Early Learning Forgotten In Government Attendance Push
A pre-budget announcement of $88 million to address school attendance has completely ignored early learning. If the Government was serious about improving educational attendance they’d start at its foundation with more investment in early childhood education, says the Early Childhood Council.
The Ministry of Education’s own figures showed early learning attendance was consistently 5-11% lower than schools in April, showing an even more urgent need for action.
“That’s 35,000 of our youngest children who were expected in centres staying home instead on a given day. If we don’t take action to support early learning participation, disengagement becomes the norm and tamariki miss out on the lifelong benefits from quality early childhood education.” said ECC CEO Simon Laube.
Numbers attending early learning since the move to the Orange traffic light setting are well down – which only increases the pressure on centres that have faced challenges through the pandemic.
“Parents facing added cost pressures are working from home to reduce early learning costs – or they’re keeping children home out of COVID fears, despite statistics showing lower infection rates in ECE than schools.
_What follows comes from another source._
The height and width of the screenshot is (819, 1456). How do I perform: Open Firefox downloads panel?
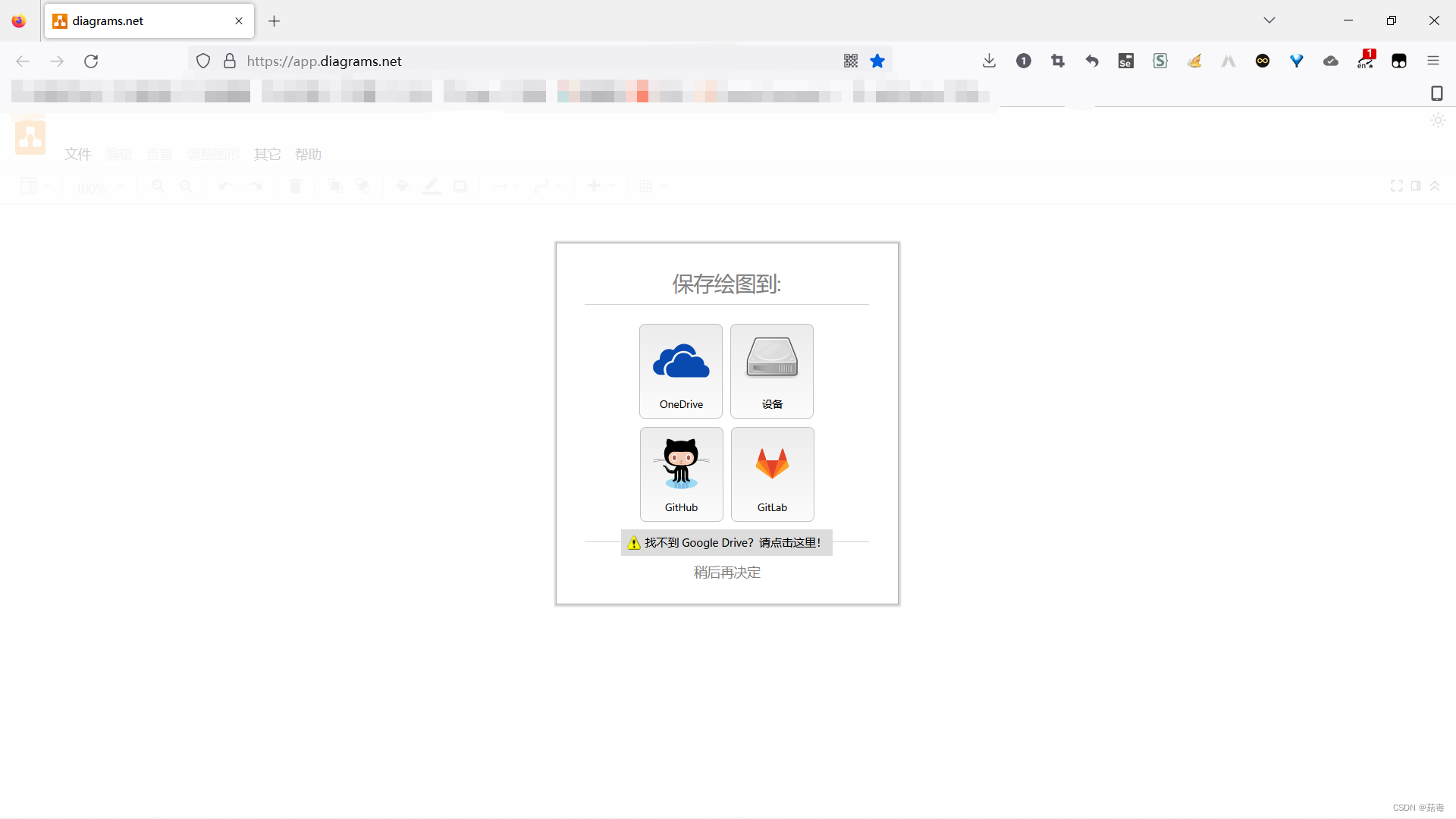pos(989,61)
Either way, a child’s education and wellbeing is affected, while spelling financial doom for centres,” said Laube.
“School staffing is guaranteed for a year, while enrolment numbers dictate centre funding on a per-child and hourly basis in early learning. This means in the school sector, teacher staffing levels get certainty, and in early learning we see the opposite.”
“It’s time to expand initiatives like 20 Hours ECE that significantly reduce parent fees by giving parents more hours, because this approach would give centres more funding. The benefits of 20 Hours ECE, as a scheme, has steadily eroded since it was introduced in 2007. Early learning fees will fast become unaffordable for many. The government must take action now, ECC is keen to work together to design an effective solution.”